I think this illustrates how our preconceived ideas shape our interpretation of data. If I’m honest, I was willing to accept the idea that overweight people voted for Trump. Having seen that the more obese states selected him, based on my notion of where his support comes from I was happy to conclude that it was the overweight people themselves voting for Trump. Thus it was a surprise to find that, in Alabama at least, this wasn’t exactly the case.
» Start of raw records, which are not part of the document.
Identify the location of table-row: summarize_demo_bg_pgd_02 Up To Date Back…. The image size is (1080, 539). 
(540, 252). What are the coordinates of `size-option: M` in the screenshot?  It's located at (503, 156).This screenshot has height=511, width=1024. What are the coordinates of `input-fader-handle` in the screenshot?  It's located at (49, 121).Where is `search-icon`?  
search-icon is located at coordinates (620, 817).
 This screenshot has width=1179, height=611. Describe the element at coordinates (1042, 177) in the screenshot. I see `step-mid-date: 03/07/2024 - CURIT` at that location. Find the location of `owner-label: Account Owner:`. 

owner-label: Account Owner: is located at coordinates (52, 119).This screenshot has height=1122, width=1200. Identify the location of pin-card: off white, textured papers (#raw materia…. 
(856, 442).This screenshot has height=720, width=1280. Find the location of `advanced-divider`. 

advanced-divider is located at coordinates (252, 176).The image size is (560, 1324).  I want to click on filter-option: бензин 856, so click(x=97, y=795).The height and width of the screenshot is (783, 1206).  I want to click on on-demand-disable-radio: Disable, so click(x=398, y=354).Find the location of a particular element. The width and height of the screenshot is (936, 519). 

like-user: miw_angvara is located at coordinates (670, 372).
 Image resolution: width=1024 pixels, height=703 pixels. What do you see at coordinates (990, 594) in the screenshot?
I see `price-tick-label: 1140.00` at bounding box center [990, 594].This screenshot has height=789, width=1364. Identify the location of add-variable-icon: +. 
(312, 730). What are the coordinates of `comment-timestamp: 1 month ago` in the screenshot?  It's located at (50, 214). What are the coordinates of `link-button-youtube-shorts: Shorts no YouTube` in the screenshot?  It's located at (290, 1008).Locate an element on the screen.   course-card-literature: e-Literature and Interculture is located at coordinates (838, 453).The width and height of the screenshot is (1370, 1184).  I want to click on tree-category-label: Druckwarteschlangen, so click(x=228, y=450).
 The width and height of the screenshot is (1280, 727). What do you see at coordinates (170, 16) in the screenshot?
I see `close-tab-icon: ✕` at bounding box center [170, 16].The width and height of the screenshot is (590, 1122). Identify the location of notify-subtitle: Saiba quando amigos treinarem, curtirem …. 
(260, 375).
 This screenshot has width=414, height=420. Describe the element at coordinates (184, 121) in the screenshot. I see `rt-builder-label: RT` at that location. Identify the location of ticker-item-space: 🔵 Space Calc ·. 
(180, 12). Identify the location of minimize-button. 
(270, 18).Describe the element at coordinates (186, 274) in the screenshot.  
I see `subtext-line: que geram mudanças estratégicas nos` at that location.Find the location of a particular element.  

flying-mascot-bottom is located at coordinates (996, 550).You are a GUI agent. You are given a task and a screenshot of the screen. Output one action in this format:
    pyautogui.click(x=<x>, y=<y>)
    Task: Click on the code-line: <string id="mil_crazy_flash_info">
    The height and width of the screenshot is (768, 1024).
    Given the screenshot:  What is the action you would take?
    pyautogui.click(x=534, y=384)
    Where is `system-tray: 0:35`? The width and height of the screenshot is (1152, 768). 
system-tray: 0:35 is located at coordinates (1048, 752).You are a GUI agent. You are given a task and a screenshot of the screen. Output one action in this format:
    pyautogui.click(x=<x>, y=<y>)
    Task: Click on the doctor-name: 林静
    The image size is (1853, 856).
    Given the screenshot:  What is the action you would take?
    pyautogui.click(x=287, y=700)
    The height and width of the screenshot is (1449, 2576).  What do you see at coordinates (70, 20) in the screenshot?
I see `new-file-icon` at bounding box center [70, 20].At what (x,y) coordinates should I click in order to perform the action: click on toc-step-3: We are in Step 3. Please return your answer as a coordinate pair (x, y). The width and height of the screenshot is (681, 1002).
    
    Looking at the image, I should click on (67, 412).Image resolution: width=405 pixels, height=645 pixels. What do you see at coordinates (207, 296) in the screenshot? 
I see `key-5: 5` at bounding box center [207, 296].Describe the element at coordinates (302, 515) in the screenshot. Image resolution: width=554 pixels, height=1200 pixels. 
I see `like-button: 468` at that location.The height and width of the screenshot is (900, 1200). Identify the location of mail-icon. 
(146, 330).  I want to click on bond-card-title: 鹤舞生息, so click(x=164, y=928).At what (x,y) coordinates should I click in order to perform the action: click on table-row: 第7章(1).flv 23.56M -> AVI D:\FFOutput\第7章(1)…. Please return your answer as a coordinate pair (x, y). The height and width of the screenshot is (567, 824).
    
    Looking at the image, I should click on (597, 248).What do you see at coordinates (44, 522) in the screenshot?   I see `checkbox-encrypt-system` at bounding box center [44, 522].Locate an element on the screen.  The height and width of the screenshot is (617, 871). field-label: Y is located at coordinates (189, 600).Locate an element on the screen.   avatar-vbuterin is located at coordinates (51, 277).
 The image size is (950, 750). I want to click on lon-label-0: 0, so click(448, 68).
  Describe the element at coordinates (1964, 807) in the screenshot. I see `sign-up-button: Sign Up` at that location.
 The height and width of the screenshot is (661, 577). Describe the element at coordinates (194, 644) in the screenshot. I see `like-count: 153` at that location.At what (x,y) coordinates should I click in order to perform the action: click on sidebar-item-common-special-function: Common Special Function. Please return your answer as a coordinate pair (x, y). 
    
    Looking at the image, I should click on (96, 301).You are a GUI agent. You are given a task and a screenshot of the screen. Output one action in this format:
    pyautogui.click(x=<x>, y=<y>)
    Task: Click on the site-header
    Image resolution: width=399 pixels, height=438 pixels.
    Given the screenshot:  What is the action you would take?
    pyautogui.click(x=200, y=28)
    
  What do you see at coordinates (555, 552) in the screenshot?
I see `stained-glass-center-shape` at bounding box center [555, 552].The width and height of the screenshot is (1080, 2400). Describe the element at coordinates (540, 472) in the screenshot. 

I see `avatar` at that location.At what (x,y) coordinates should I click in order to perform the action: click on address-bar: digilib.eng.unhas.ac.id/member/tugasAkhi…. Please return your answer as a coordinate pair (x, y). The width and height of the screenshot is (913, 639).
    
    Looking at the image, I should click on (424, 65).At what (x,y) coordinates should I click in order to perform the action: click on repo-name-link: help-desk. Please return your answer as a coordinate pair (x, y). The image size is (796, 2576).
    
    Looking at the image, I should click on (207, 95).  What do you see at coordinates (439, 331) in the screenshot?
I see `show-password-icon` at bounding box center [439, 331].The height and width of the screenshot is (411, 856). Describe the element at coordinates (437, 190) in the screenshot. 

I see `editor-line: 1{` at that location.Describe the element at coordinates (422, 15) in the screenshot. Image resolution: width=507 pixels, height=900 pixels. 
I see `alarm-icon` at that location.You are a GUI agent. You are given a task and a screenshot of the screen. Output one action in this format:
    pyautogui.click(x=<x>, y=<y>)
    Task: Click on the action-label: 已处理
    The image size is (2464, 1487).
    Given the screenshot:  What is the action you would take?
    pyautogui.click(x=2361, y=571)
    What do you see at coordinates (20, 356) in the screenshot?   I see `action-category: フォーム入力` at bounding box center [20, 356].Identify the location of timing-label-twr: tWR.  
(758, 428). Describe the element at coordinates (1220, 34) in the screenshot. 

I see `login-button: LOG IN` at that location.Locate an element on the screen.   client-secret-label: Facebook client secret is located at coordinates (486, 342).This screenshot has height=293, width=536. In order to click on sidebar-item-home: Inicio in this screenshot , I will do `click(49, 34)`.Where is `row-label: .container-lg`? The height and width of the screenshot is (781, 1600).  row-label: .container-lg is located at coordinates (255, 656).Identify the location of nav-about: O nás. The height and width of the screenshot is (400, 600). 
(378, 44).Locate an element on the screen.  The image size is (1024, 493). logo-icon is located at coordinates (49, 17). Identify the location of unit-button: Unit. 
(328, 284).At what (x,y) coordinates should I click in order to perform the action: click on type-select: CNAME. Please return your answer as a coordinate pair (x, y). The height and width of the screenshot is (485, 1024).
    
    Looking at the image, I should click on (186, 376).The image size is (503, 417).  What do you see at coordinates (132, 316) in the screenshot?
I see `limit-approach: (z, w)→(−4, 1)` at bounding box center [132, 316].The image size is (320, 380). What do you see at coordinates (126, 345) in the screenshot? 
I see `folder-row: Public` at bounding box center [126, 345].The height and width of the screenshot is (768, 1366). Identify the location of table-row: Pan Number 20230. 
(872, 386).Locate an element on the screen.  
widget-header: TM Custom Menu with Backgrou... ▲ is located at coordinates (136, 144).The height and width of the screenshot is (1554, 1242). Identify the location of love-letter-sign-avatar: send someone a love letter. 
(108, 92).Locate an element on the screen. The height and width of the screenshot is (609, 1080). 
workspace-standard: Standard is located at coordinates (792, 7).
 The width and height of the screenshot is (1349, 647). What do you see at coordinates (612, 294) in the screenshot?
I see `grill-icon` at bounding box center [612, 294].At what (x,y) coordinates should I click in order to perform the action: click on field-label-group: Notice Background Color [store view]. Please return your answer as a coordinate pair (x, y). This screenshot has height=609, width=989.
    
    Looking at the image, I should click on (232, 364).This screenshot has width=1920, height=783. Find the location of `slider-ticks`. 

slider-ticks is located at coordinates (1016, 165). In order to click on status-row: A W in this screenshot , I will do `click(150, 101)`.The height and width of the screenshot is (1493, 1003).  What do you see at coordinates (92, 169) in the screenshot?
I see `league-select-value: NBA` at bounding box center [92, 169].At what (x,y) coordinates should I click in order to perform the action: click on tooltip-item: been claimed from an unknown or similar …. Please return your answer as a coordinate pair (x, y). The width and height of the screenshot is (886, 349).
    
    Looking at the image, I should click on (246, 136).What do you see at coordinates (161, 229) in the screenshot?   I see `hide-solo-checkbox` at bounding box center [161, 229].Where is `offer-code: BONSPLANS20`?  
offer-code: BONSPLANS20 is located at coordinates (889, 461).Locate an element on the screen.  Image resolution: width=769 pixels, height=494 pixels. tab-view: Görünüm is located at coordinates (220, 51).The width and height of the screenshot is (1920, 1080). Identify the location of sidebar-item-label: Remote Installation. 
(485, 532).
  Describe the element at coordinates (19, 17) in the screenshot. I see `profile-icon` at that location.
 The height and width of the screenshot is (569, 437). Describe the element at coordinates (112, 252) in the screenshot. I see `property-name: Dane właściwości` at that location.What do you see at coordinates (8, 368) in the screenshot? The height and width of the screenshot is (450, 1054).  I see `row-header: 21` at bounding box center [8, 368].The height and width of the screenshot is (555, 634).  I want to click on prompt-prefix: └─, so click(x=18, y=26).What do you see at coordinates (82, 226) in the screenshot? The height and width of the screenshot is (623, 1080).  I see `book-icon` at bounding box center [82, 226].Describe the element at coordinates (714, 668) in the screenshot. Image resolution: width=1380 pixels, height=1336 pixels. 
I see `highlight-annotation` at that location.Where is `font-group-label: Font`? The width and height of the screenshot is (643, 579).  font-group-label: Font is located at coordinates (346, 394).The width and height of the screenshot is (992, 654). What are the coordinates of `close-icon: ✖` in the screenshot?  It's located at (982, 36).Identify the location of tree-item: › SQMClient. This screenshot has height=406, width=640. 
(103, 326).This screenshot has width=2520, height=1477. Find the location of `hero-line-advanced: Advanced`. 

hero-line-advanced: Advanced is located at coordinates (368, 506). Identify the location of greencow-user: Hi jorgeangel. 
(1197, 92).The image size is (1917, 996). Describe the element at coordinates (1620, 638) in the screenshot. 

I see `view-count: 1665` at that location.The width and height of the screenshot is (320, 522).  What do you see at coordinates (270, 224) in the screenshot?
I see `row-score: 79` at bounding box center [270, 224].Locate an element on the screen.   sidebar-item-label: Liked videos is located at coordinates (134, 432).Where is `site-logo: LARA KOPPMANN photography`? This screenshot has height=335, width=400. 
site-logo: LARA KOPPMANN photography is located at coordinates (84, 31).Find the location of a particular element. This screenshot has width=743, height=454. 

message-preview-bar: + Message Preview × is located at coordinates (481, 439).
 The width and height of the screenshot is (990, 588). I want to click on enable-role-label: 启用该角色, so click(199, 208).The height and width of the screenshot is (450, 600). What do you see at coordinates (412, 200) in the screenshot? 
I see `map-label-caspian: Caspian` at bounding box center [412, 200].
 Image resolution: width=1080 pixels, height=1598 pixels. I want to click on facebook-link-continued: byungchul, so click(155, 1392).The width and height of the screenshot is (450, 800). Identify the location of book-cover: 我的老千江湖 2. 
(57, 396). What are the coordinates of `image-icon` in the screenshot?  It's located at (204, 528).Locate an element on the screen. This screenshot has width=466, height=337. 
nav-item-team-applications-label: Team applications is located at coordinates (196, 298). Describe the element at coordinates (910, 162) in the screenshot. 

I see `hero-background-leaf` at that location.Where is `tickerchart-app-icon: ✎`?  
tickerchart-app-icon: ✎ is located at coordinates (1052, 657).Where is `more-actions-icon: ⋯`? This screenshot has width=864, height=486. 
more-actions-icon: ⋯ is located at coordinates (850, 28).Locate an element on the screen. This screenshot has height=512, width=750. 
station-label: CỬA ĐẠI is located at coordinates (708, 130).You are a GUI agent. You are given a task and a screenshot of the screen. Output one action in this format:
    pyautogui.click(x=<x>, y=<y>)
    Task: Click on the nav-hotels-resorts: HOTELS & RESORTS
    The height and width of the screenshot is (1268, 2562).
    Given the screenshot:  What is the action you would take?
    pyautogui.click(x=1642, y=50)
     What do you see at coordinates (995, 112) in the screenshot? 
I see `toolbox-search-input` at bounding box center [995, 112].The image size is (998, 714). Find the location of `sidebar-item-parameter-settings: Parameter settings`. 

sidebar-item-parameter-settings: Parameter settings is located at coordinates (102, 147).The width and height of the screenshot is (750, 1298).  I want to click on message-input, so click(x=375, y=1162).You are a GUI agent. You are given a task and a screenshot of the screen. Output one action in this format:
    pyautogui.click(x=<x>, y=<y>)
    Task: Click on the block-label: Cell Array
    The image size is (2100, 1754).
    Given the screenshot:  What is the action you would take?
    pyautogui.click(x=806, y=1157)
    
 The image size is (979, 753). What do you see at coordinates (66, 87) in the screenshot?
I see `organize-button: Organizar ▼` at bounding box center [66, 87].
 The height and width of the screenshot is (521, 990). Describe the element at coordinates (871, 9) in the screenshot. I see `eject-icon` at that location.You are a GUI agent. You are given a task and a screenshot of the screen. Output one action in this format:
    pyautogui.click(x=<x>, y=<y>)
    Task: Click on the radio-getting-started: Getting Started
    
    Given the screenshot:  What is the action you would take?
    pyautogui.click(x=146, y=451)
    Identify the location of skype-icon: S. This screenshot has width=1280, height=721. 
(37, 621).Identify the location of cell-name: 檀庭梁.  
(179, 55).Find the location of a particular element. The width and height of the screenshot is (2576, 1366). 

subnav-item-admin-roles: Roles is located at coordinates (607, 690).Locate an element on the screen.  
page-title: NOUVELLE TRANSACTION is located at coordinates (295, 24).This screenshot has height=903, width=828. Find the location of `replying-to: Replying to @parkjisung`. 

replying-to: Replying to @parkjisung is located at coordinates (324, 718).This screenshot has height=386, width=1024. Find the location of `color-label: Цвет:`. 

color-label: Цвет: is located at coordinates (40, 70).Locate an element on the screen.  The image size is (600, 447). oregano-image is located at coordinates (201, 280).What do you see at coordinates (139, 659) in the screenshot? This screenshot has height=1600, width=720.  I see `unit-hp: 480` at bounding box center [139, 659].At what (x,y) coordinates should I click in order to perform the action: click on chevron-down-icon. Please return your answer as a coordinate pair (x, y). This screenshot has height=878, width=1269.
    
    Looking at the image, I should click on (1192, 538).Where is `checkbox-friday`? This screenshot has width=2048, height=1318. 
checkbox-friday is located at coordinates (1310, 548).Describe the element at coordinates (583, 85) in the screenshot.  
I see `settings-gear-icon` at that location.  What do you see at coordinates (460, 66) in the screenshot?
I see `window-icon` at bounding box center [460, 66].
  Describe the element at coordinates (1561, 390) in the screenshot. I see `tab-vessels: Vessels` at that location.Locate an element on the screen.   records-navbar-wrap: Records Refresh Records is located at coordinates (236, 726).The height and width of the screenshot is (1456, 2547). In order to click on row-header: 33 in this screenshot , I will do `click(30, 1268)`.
However, had I detected a correlation between high levels of migration and Trump support, I wouldn’t have jumped to the conclusion that it was the migrants placing their cross in the Trump box. I would have considered the possibility it was the non-migrant population, as a reaction to migration, and hence would not have been surprised had the county-level correlation run counter to the state-level.
Brexit footnote
Many political parallels have been drawn between the UK Brexit vote and the election of Trump. There is a highly identifiable geographic link between obesity and voting leave, as discussed here, which is why I started to look at obesity and the US election.
In regard to the link between Brexit and obesity I found that the link to voting “leave” could be entirely attributed to education attainment. There is a strong positive correlation between the percentage of the population holding a university degree and the tendency to vote remain. Adding obesity as a predictor of the leave vote makes next to no difference at all. In other words, obese populations favoured leave, but this could be explained entirely by their relative lack of further education.